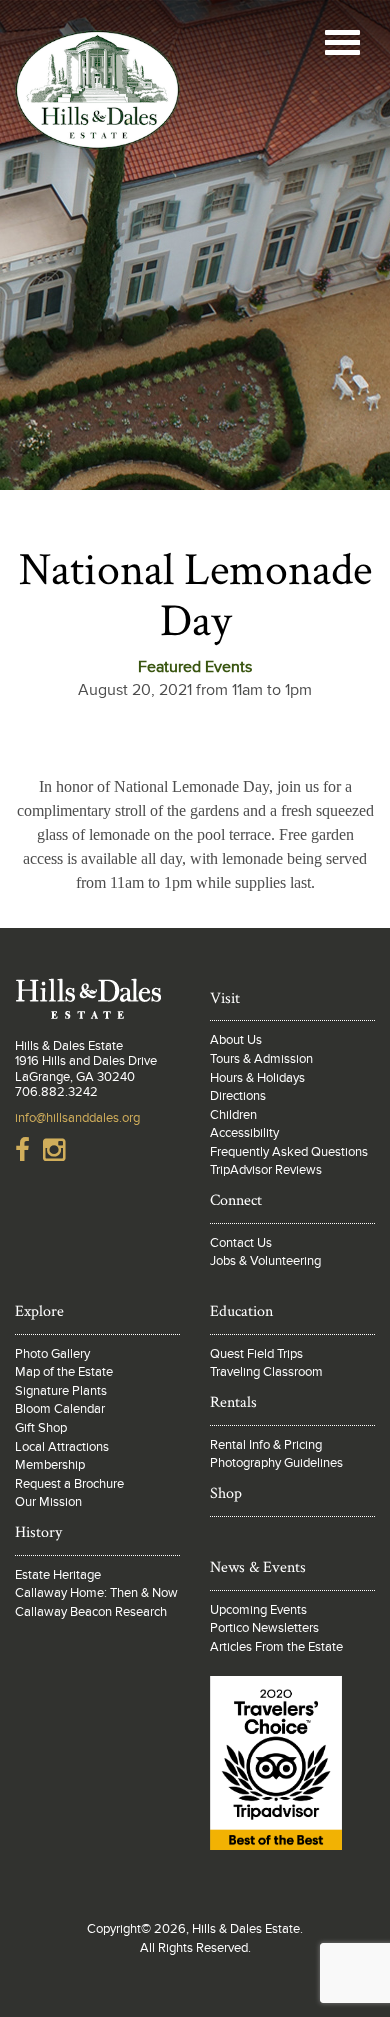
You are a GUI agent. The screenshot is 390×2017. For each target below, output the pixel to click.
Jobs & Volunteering (265, 1261)
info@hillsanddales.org (77, 1118)
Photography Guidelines (276, 1463)
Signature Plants (61, 1391)
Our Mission (48, 1502)
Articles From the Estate (276, 1647)
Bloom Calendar (60, 1409)
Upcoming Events (258, 1610)
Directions (238, 1096)
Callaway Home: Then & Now (96, 1593)
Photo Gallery (52, 1354)
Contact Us (241, 1243)
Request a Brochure (69, 1484)
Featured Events (195, 667)
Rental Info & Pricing (266, 1445)
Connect (236, 1200)
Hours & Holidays (257, 1078)
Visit (225, 998)
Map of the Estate (64, 1372)
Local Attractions (62, 1447)
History (38, 1532)
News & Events (258, 1567)
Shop (226, 1493)
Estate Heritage (58, 1575)
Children (233, 1115)
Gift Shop (41, 1428)
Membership (50, 1465)
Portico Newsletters (264, 1628)
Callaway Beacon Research (91, 1612)
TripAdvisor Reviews (266, 1170)
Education (241, 1311)
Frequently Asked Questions (289, 1152)
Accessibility (244, 1133)
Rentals (233, 1402)
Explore (39, 1311)
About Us (236, 1040)
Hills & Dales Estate (97, 124)
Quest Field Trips (256, 1354)
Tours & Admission (261, 1059)
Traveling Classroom (266, 1372)
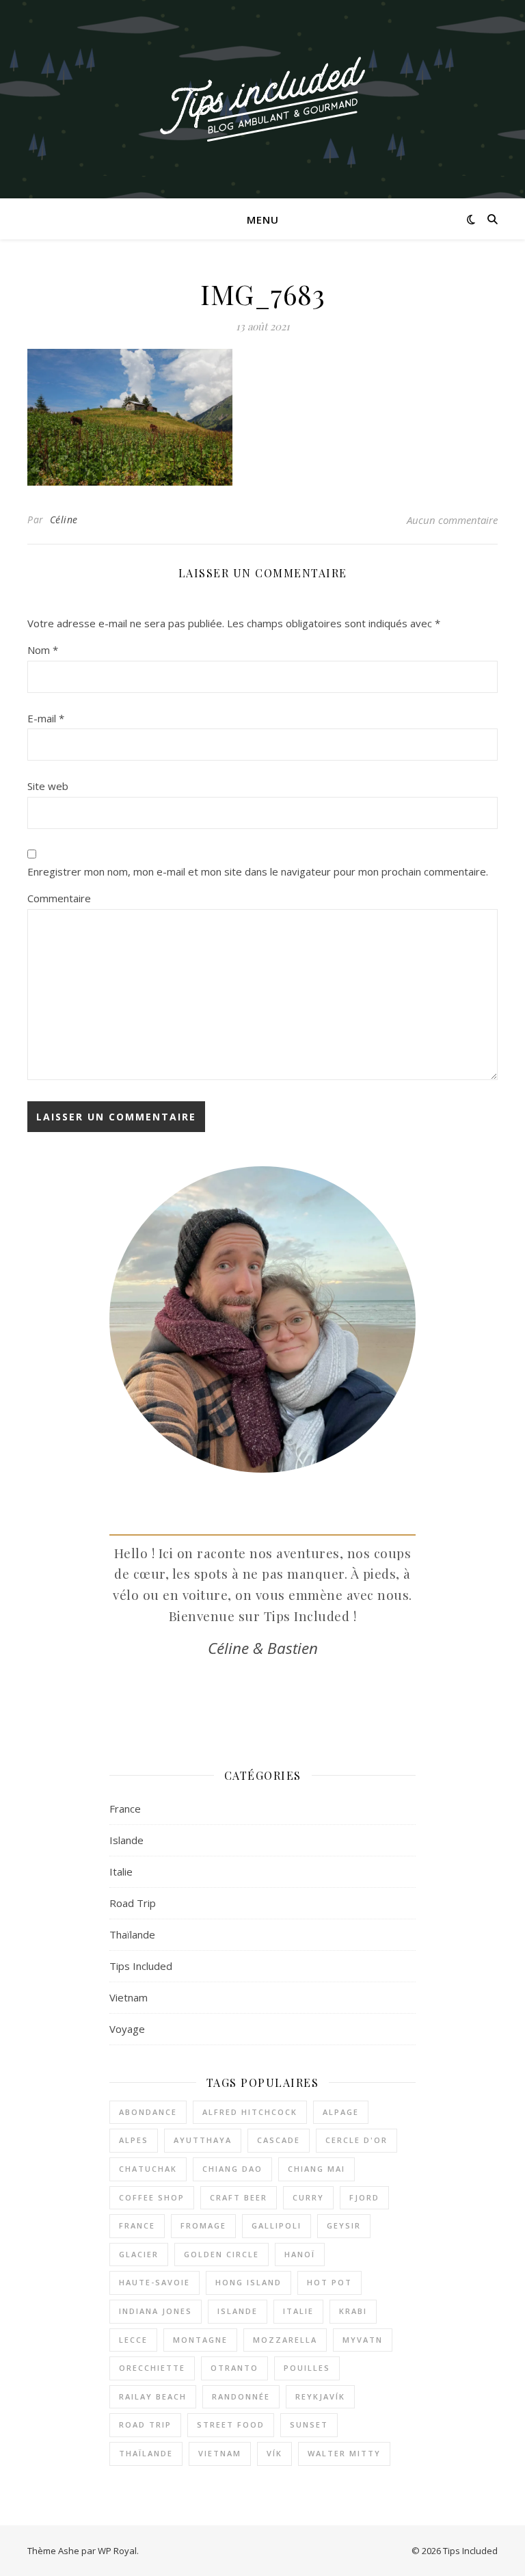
=-=-=-=-=
Task goal - Read the listing. Report every line that includes the word "Events".

Written answer -
Upcoming Events (258, 1610)
Featured Events (195, 667)
News & Events (258, 1567)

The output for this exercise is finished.